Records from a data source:
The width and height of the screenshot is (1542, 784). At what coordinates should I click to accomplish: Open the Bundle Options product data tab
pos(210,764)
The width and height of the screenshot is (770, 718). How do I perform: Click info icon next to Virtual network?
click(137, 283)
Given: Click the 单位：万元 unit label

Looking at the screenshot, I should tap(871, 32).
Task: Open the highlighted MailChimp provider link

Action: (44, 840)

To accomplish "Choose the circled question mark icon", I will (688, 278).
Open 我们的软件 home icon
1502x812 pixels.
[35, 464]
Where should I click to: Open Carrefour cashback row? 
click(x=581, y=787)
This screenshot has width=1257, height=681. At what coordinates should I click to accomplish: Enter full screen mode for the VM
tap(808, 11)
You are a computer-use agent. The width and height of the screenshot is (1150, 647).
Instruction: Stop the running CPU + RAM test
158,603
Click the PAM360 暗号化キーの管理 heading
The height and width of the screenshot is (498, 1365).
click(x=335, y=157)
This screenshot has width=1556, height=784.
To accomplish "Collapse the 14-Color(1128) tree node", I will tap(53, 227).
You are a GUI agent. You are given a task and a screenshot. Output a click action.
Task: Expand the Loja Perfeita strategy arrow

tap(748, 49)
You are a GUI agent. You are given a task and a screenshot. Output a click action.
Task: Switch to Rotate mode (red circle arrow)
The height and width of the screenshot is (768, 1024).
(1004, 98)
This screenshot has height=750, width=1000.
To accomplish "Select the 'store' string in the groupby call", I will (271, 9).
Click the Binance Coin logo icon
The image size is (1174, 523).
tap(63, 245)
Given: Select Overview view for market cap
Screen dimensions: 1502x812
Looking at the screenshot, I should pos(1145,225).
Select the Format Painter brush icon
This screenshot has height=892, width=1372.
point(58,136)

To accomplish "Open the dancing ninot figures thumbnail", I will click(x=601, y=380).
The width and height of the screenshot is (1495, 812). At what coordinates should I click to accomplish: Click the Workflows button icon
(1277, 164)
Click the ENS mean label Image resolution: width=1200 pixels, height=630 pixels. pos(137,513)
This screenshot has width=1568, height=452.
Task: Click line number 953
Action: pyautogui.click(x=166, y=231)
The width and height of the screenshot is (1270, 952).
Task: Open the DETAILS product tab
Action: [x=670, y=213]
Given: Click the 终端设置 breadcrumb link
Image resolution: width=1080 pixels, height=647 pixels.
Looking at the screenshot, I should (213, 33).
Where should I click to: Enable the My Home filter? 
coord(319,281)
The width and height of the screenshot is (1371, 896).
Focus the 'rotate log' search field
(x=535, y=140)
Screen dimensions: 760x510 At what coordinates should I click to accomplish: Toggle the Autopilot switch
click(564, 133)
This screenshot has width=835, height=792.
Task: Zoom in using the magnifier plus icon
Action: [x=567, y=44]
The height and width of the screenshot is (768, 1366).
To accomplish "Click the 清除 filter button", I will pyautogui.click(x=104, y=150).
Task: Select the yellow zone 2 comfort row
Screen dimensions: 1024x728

■ Required work ■
Return every line above that contains the string "mode". Matching is case-sensitive.

■ Response to the task ■
This screenshot has width=1257, height=681. At what coordinates should I click to accomplish: Enter full screen mode for the VM
Task: Switch to Rotate mode (red circle arrow)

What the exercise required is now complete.